Рис. 6. Заход солнца. Поминальный картинный камень с острова Готланд, датируемый V или VI веком, с характерным изображением пылающего диска, предположительно символизирующего солнце, а также луны и звезд. В период климатического кризиса VI века, когда солнце потеряло силу, подобные изображения исчезли и больше не появлялись в искусстве Севера железного века. Этот камень из церкви  Санда, его высота 3,5 метра. Музей Готланда. Фотография: Фредрик Стернер (Fredrik Sterner) (© Gotlands Museum)

Еще в одной версии текста, так называемой Старой Калевале, говорится, что солнце исчезло на долгие годы: «Настала бесконечная ночь, долгая непроглядная темень, черный мрак без единого лучика света. Пять лет длилась та ночь, и шесть лет не было солнца, и восемь лет не было луны».

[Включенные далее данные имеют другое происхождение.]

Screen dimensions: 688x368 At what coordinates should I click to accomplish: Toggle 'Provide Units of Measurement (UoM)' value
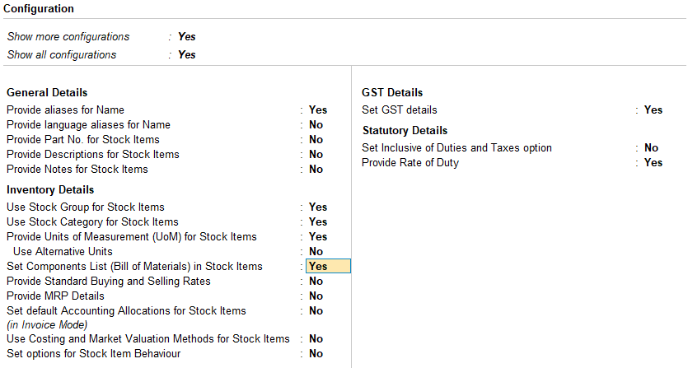point(318,237)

По всей видимости, то, что в это время исчезает изображение пылающего солнечного колеса, до этого несколько тысяч лет остававшегося центральным мотивом скандинавской сакральной иконографии, тоже не простое совпадение. Солнце пропало, и люди отчаянно искали ему замену. Новую практику подношения золотых брактеатов (солнечных дисков?) и других драгоценных металлов можно рассматривать как кризисные ритуалы, безнадежные попытки призвать на помощь высшие силы, чтобы предотвратить быстро набиравший силу раскол общества. Он прослеживается в древнескандинавской поэзии в описаниях не только междоусобиц и сражений, но и в разрушении обычаев и норм приличий. Снова из «Прорицания вёльвы»:

Век секир, век мечей, век щитов рассеченных, Вьюжный век, волчий век — пред кончиною мира…[10]

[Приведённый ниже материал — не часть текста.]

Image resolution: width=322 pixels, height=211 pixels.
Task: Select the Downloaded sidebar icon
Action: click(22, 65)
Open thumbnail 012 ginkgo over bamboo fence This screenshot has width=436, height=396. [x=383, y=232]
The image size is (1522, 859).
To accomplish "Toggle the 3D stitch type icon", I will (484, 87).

В стихотворении говорится, что «брат будет биться с братом насмерть», «нарушат сестричи нравы рода; мерзко в мире, нет меры блуду»[11] — отсылка к инцесту и гибели целых семей. Кризисы середины VI века, вероятно, привели к широкому распространению на Севере всеобщего чувства упадка, и социальные связи, на которых держались скандинавские сообщества, начали утрачивать свою силу. Казалось, будто сама ткань существования на глазах расползается на лоскуты.

Очевидный довод против пылевой завесы как прообраза Фимбульвинтер заключается в том, что скандинавский мир вовсе не прекратил существование в середине VI века. Впрочем, здесь многое зависит от угла зрения и ретроспективной оценки, ведь на самом деле одна модель общества в самом прямом смысле погибла, не пережив потрясений того времени. Понятно, что вулканическая зима была не единственной и, возможно, даже не основной причиной этого. Но она подбросила дров в уже разгоревшийся костер и, безусловно, сыграла очень важную роль. То, что возникло затем из хаоса, было в некотором смысле совершенно новым миром, основанным на совершенно иных социально-политических принципах. Это новое рождение также воспроизводится в расширенном мифе о Рагнарёке, началом которого служит Фимбульвинтер, — впрочем, мы забегаем вперед.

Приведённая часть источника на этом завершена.